PHD student Shandukani Netshifhefhe said many studies had been conducted on edible insects, and that termites were being underutilised.
He said the Western Cape was rich in termites, but added that he was not sure which were edible.
“I grew up in very rural areas and we grew up avoiding them, and I thought let me do this and maybe one day when I am gone other generations will be able to use this.”
His study, published in the South African Journal of Science last week, showed that edible termites contributed significantly to the livelihoods of many rural families in parts of South Africa.
“Interestingly, we found that most people said they were buying them for their nutritional value. They said they found that if they were low in iron, and ate termites, they were rich in vitamins and a good source of iron.”

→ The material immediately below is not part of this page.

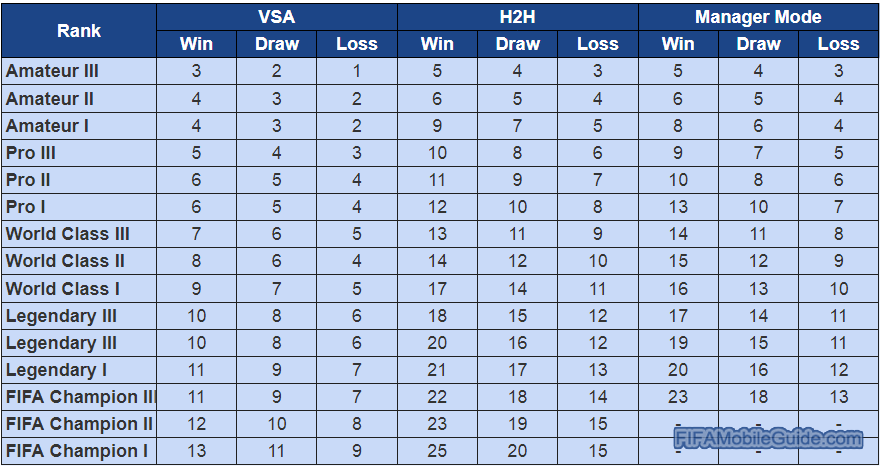Click the FIFA Champion III rank label
The image size is (880, 470).
(81, 397)
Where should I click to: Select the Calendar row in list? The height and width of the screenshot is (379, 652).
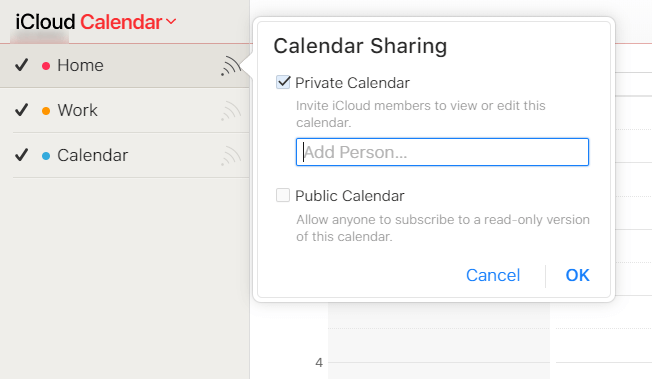pyautogui.click(x=125, y=155)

They ate them for health reasons, but Netshifhefhe said poverty was also an issue as they couldn’t afford other nutrients.
“At least they get can get food as most of them are not working, and they are a source of income, too.”
He said termites were quite small, but some could grow to the size of a child’s pinkie finger.
“South Africa is not the only country in Africa where people eat termites. Countries like Ivory Coast, DRC and Namibia eat them, and we haven’t heard of any health-related issues.
"What I like is the older people who sell them said they grew up knowing that a particular species was edible. They know what species are edible and which are not.”
Netshifhefhe said that, among other things, he found termites are sources of food with a high economic and social importance, and were easily accessible by the poor.
“Studies have been conducted on edible termites in many African countries, yet comparatively little is known about them in South Africa. Preservation of indigenous knowledge used during harvesting and processing needs to be prioritised.”